[0001] 本发明属于生物检测技术领域，具体涉及定量检测基质金属蛋白酶7(MMP‑7)的荧光层析试纸条、试剂盒及应用。

[0002] 基质金属蛋白酶7(MMP‑7)是基质金属蛋白酶家族中重要的一员，以酶原形式分泌，正常生理条件下，MMP‑7联合其特异的基质金属蛋白酶抑制物共同维持细胞外基质的稳态。MMP‑7在正常健康肝脏组织中存在较少，但在胆道闭锁(Biliary Atresia，BA)和肝纤维化的肝组织中表达水平大大增加，主要分布在BA患儿的胆管上皮Kuffer细胞及内皮细胞。当胆管受梗阻或炎症损伤时，胆管上皮细胞向管腔内释放MMP‑7，此时血清学可检测到MMP‑
7水平的升高。最新多项研究已经证实，将血液中的MMP‑7作为标志物，用于BA的诊断具有良好的准确性和临床应用前景。

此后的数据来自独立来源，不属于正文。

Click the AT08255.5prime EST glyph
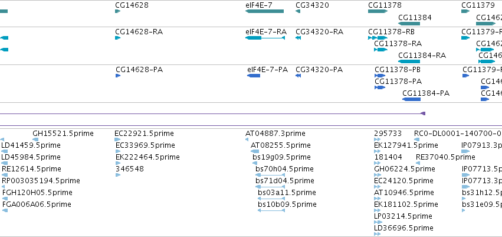This screenshot has width=502, height=237. pos(255,151)
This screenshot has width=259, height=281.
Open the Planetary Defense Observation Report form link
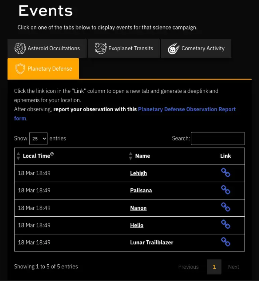tap(186, 109)
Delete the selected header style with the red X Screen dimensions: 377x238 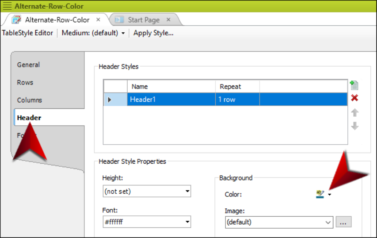click(354, 98)
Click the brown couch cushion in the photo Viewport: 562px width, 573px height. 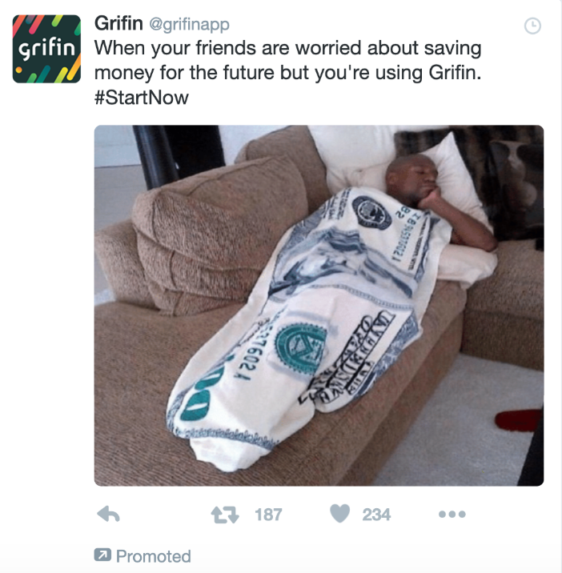click(219, 234)
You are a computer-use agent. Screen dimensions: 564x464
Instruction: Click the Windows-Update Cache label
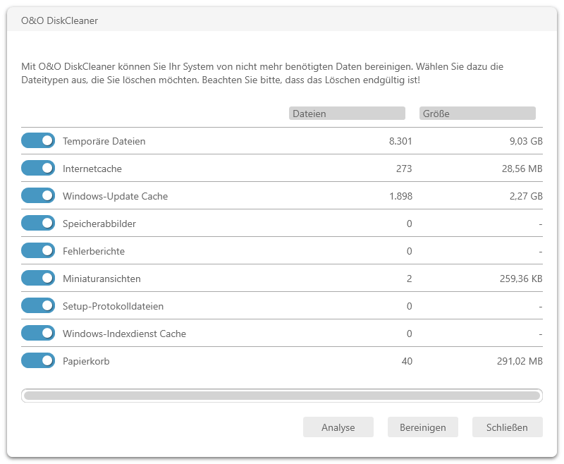pos(115,196)
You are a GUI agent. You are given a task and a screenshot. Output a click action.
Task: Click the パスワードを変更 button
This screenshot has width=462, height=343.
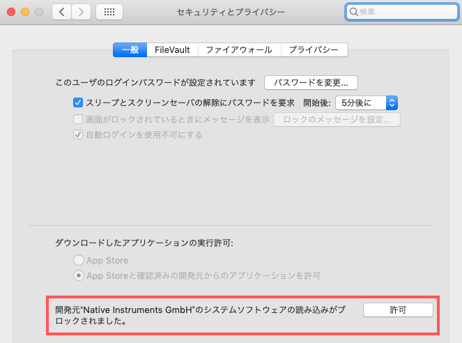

[0003] BA是严重威胁婴儿生命的胆道梗阻性疾病，2023年9月被列入国家卫生健康委员会、国家药品监督管理局等6部门联合发布的《关于公布第二批罕见病目录》。葛西手术是目前治疗胆道闭锁的有效手段，但手术时患儿的年龄起关键作用，早期明确诊断并且施行手术可显著改善患儿预后，否则预后大多不良，因此胆道闭锁的早期诊断尤为重要。我国2022年发布的《胆道闭锁诊断与治疗循证实践指南》推荐胆汁淤积患儿行基质金属蛋白酶7(MMP‑7)诊断胆道闭锁。对于胆道闭锁患儿而言，手术后的定期随访也具有非常重要的意义，可及早发现康复过程中出现的问题，提高自体肝生存率。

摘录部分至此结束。